What are the risks of OP_VAULT?

Question

In the past it has been argued that some covenant schemes could be risky. However AFAIK OP_VAULT is a very specific and limited construction.

What are the risks associated with it, if any?

Answer 1

The design of OP_VAULT at the time of writing (April 2023) seems to be in flux and isn't yet finalized. Unlike OP_CTV it is a recursive covenant opcode and the safety of recursive covenants has been discussed extensively on the bitcoin-dev mailing list. It shouldn't pose a network risk or a DoS vector to a node verifying OP_VAULT rules (assuming it was activated on mainnet).

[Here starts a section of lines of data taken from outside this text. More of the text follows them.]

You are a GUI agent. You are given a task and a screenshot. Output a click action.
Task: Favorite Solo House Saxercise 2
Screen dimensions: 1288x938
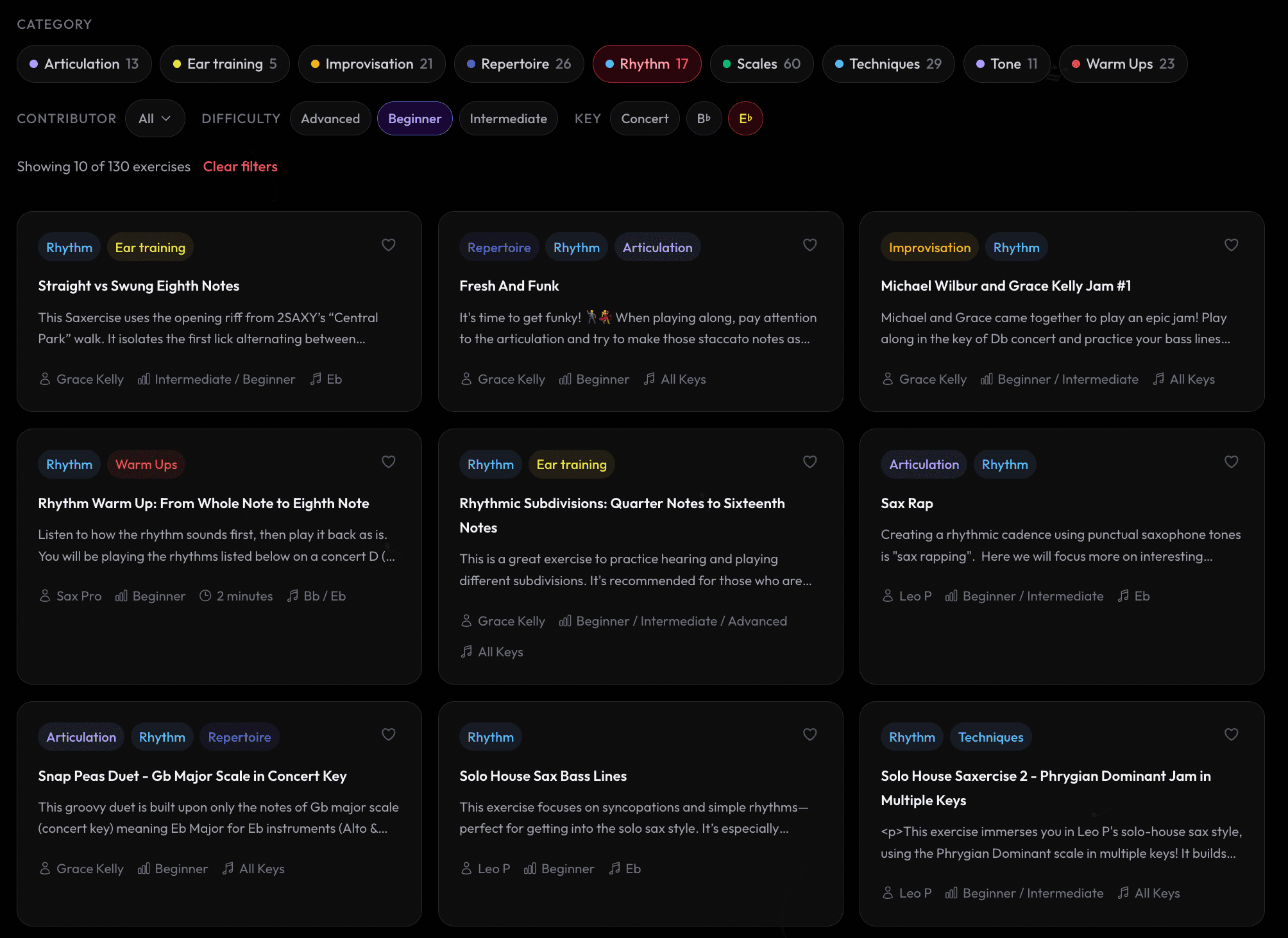click(1231, 734)
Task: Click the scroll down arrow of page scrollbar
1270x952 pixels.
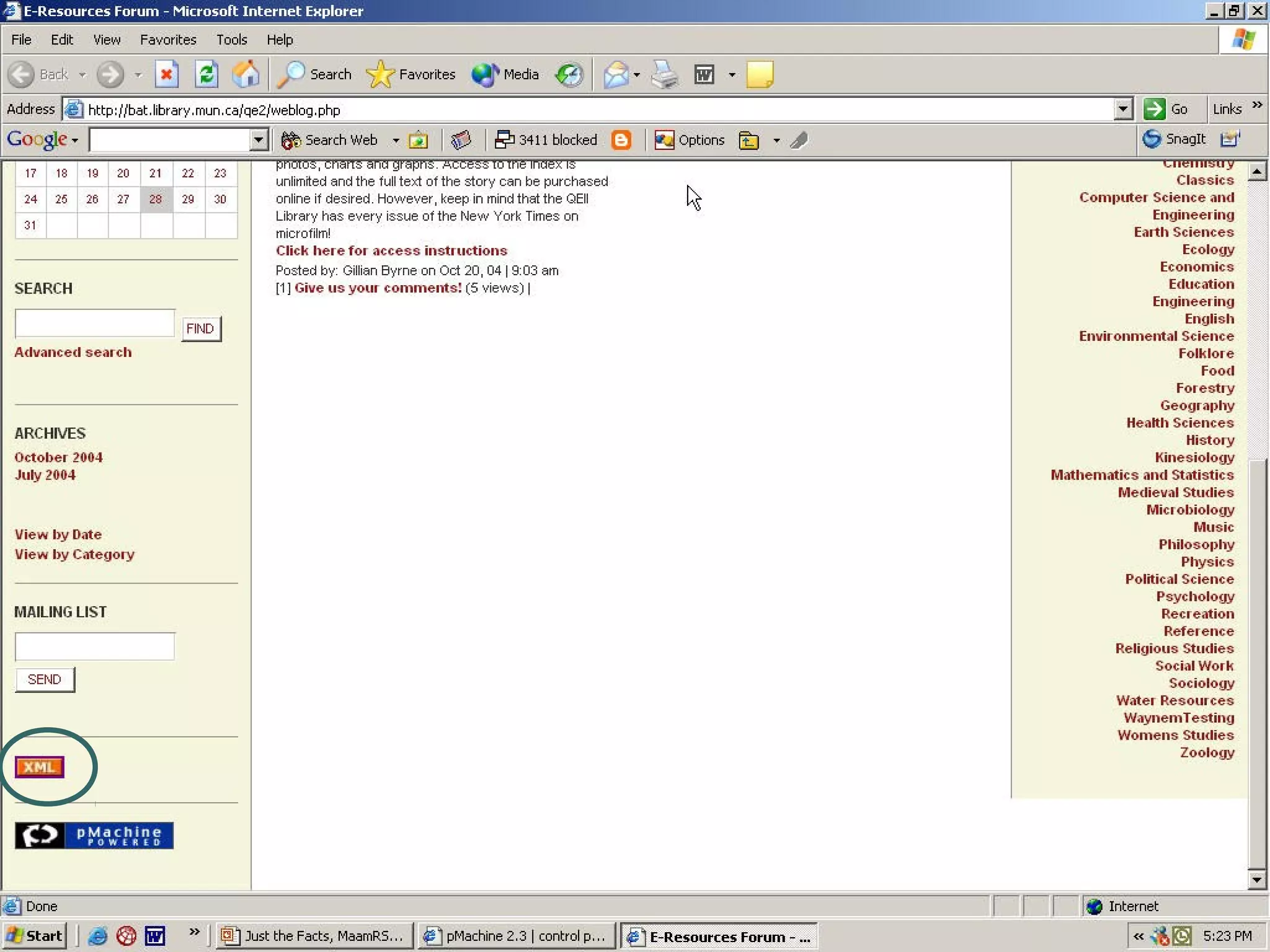Action: 1257,879
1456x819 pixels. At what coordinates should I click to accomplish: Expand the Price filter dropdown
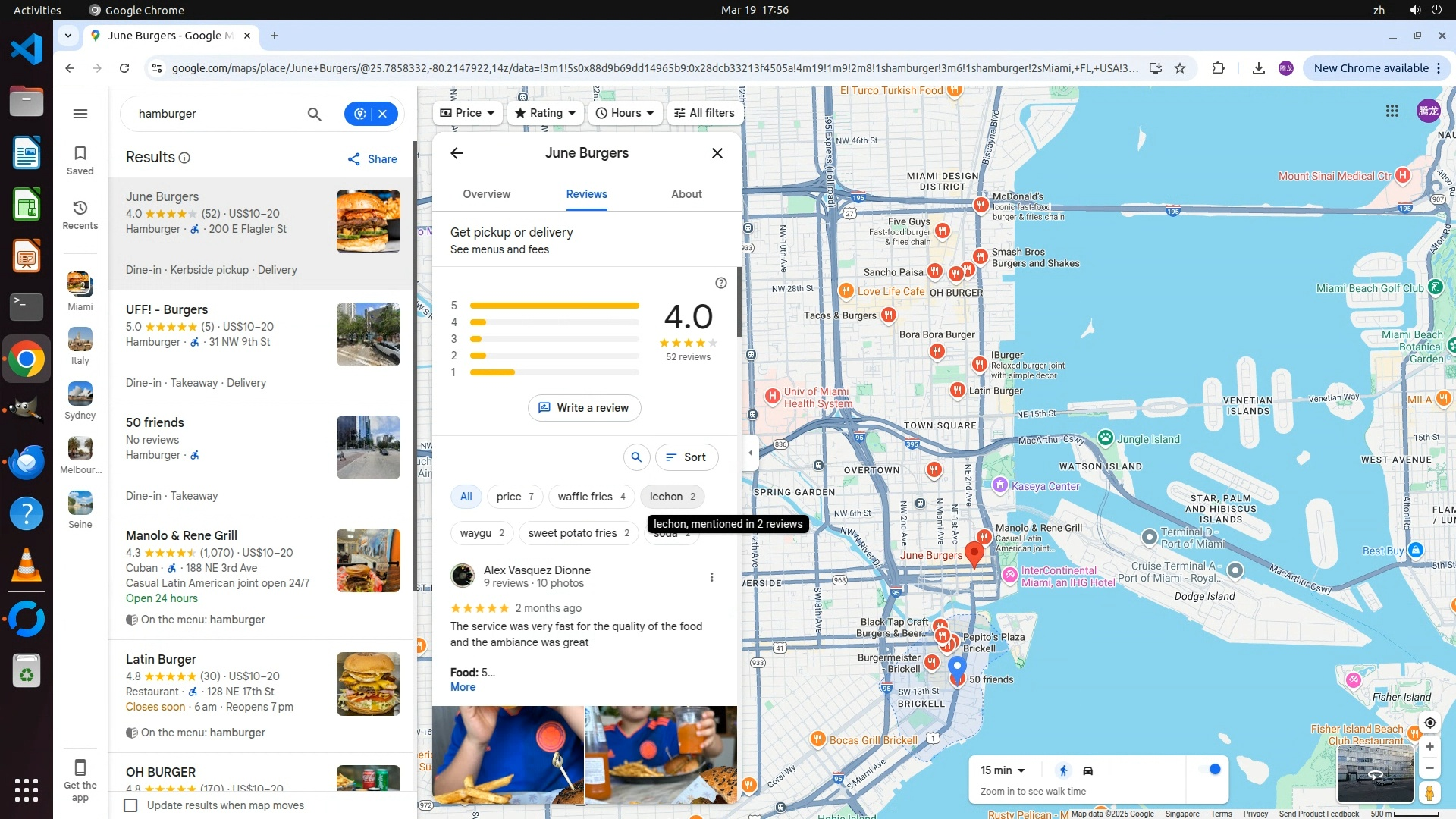(467, 113)
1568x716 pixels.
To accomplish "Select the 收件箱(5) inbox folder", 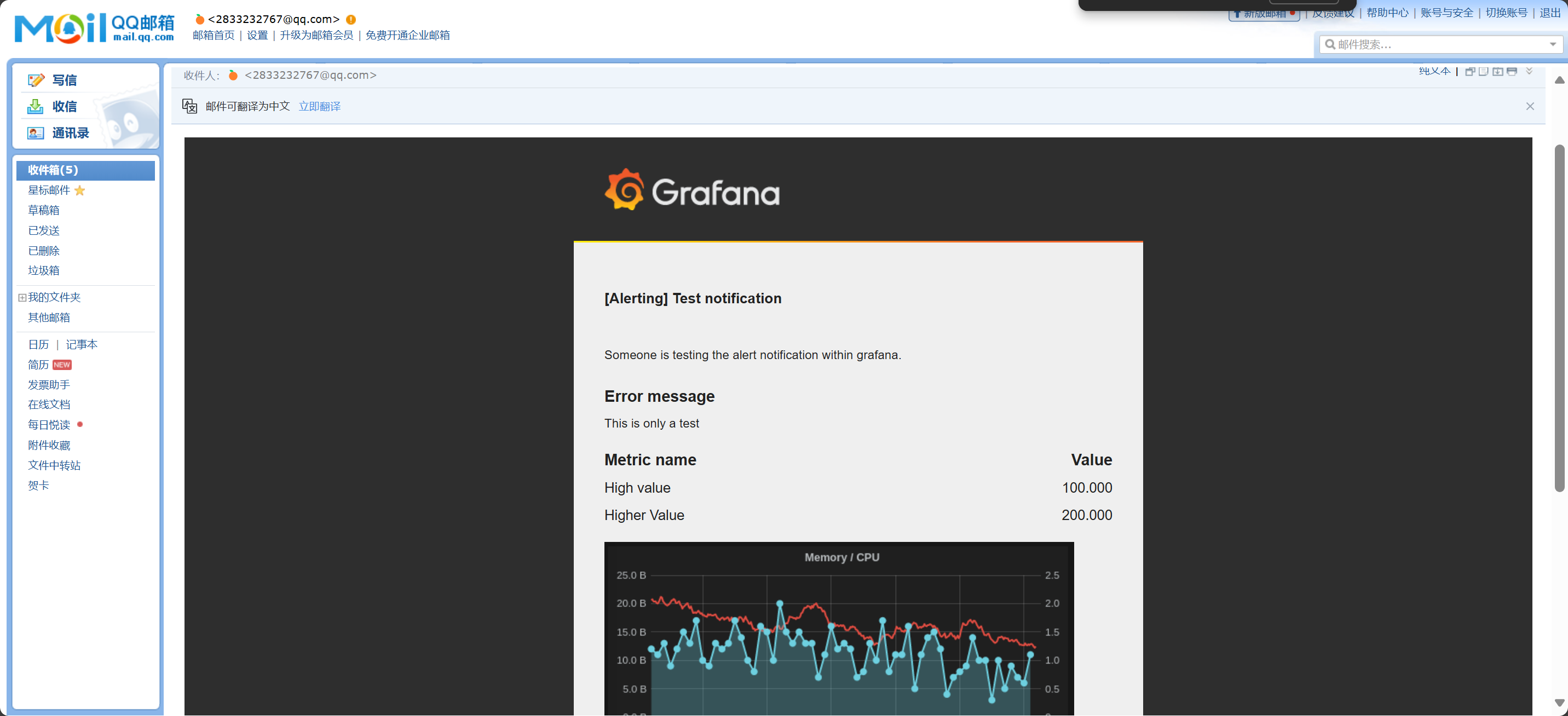I will coord(53,170).
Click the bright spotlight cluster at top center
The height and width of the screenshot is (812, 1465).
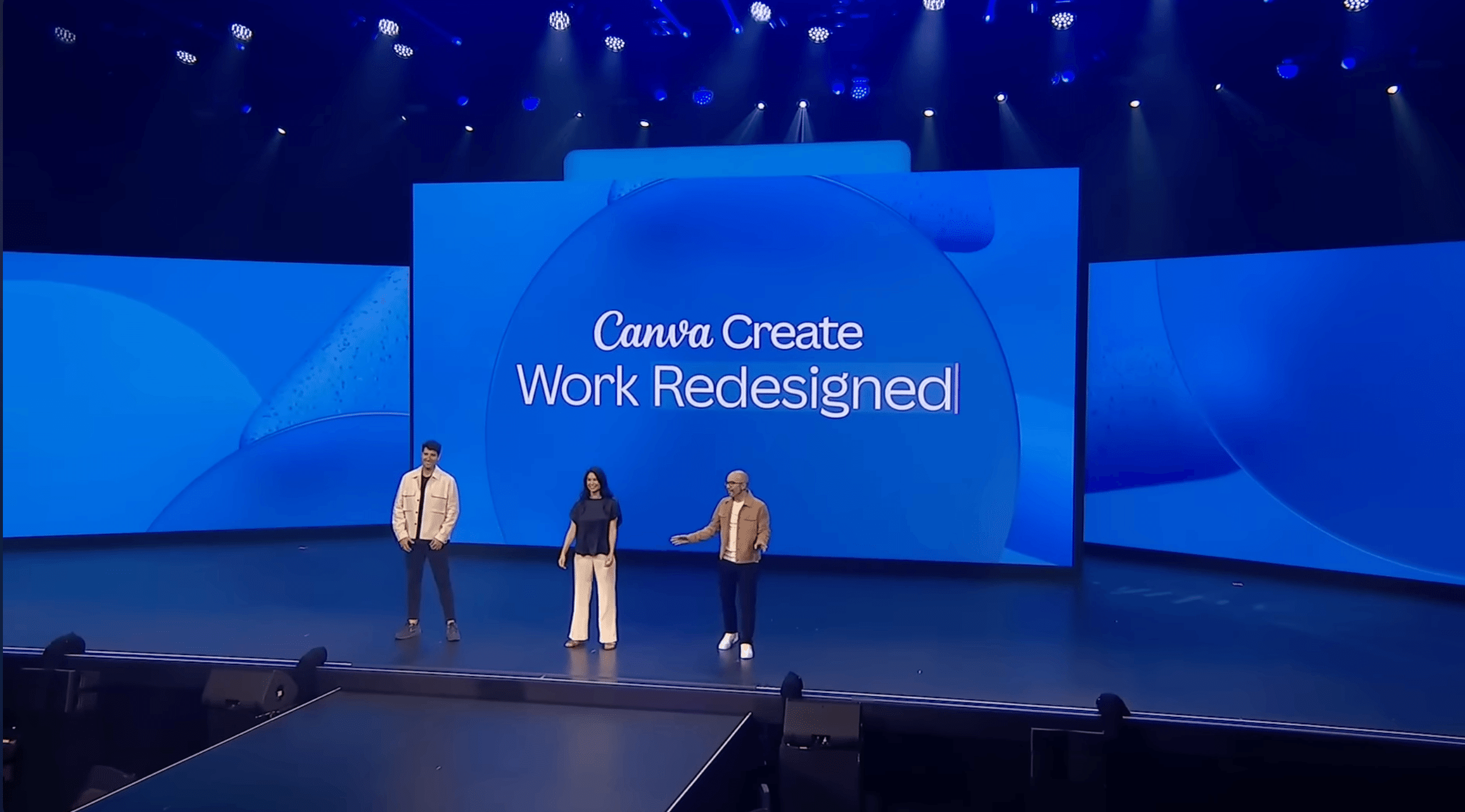(760, 12)
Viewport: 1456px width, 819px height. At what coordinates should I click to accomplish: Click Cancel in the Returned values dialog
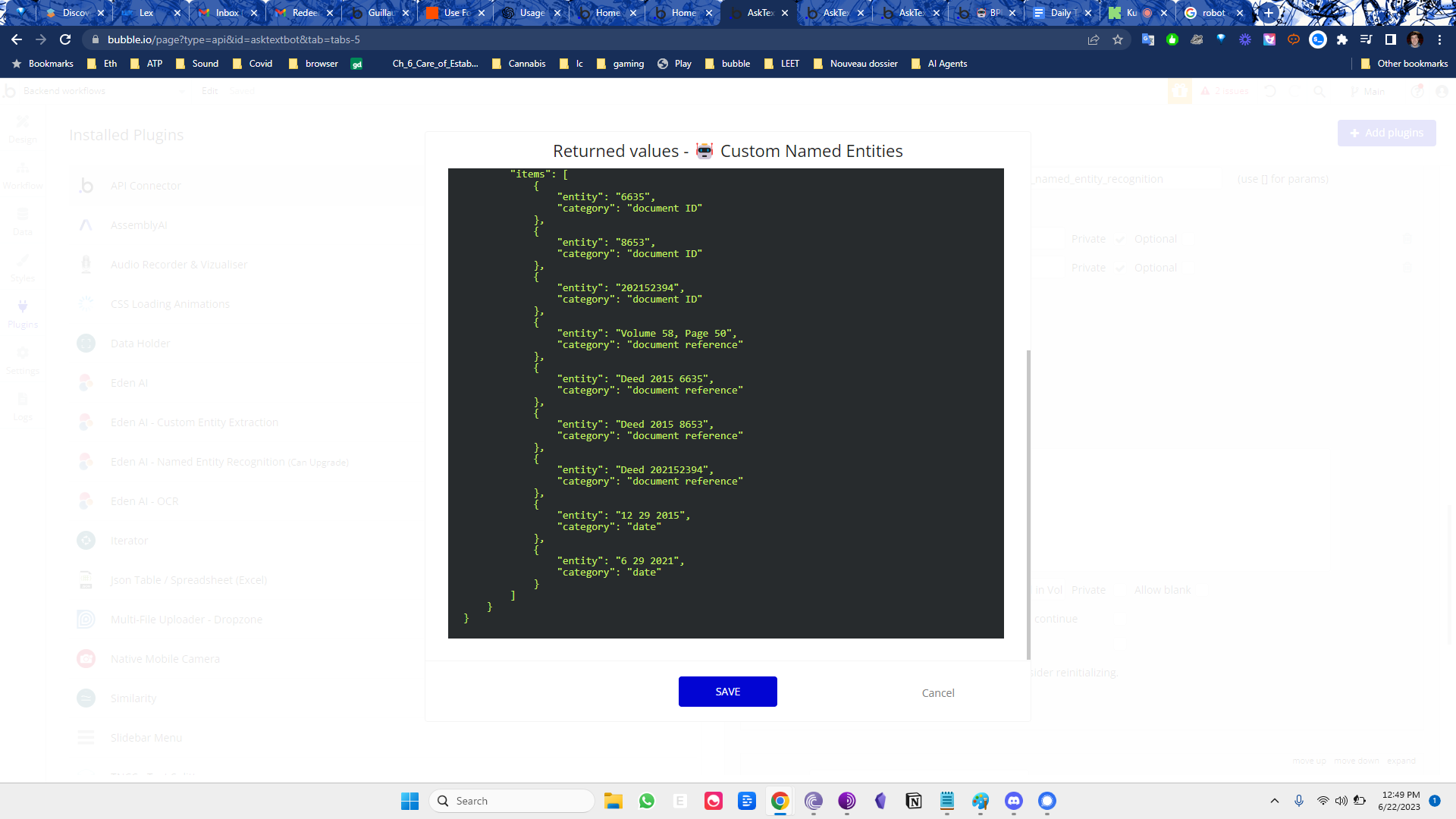[937, 693]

The axis that is more relevant to these more limited covenant opcodes is the utility axis rather than the safety axis i.e. when compared to competing alternatives (SIGHASH_ANYPREVOUT, OP_TLUV, OP_TXHASH and OP_CHECKSIGFROMSTACKVERIFY etc) is this the optimal proposal for enabling this kind of functionality? Burak posted that OP_VAULT functionality could be emulated by other opcodes currently active on Elements.

The design space for opcodes is very large and we can't/shouldn't enable every single possible opcode on mainnet. For more explanation on why see this post. Hence the major risk here is probably that no one would end up using it especially if an alternative superior proposal was activated some time later. And having a slightly inferior proposal active onchain may impact whether that alternative superior proposal ends up getting activated at all. Hence there are lots of factors to consider and assuming we don't want to clog up the consensus rules with lots of unused opcodes we should be extremely selective on what we end up activating on mainnet (ignoring the activation chain split risks that are present with every attempted activation).

There are risks and trade-offs when assessing whether to use a particular vault design that could impact the usage of a covenant opcode like OP_VAULT. Some of the risks of using the Revault vault design are discussed here. However, these aren't systemic risks to the network, just risks to the user of a particular vault design.